Meteorological history
- Formed: 22 September 2009

Overall effects
- Areas affected: Australia New Caledonia New Zealand

= 2009 Australian dust storm =

Meteorological phenomenon in Australia

The 2009 Australian dust storm, also known as the Eastern Australian dust storm, and often called Red Dawn, was a dust storm that swept across the Australian states of New South Wales and Queensland from 22 to 24 September 2009. The capital, Canberra, experienced the dust storm on 22 September, and on 23 September the storm reached Sydney and Brisbane. Some of the thousands of tons of dirt and soil lifted in the dust storm were dumped in Sydney Harbour and the Tasman Sea.

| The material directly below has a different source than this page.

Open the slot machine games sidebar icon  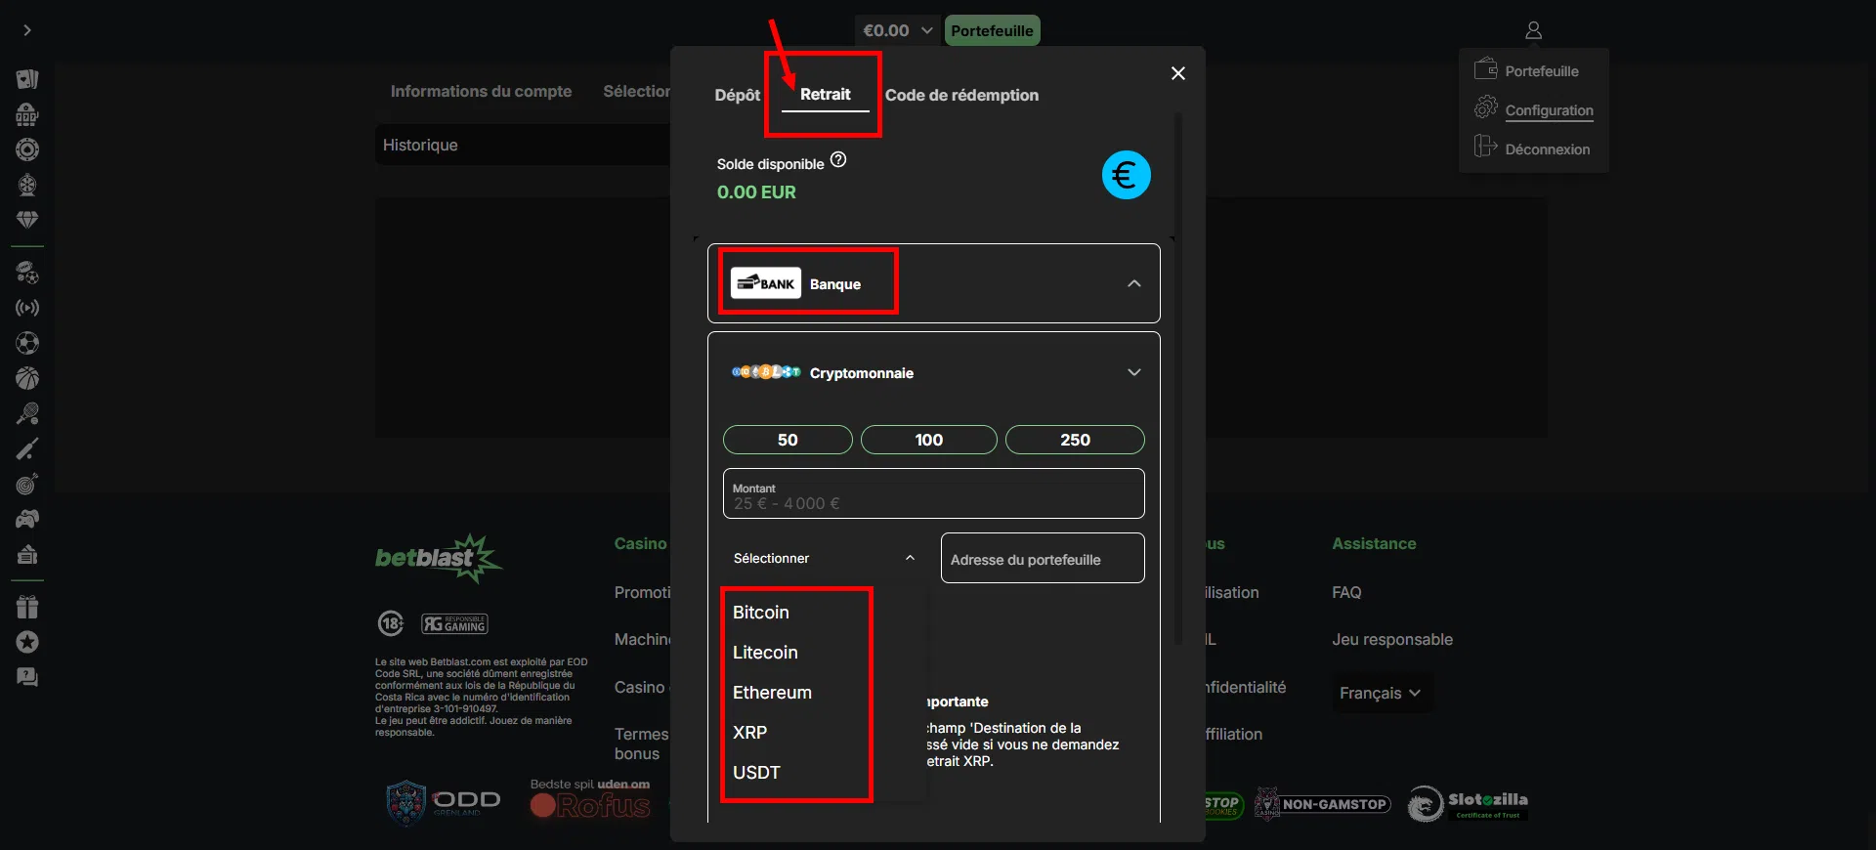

On 23 September, the dust plume measured more than 500 km in width and 1000 km in length and covered dozens of towns and cities in two states. By 24 September, analysis using MODIS at NASA measured the distance from the northern edge at Cape York to the southern edge of the plume to be 3,450 km. While the cloud was visible from space, on the ground the intense red-orange colour and drop in temperature drew comparisons with nuclear winter, Armageddon, and the planet Mars.

The dust storm was described by the Bureau of Meteorology as a "pretty incredible event" that was the worst in the state of New South Wales in nearly 70 years. The phenomenon was reported around the world. The Weather Channel's Richard Whitaker said: "This is unprecedented. We are seeing earth, wind and fire together". It was later referred to as "The mother of all dust storms."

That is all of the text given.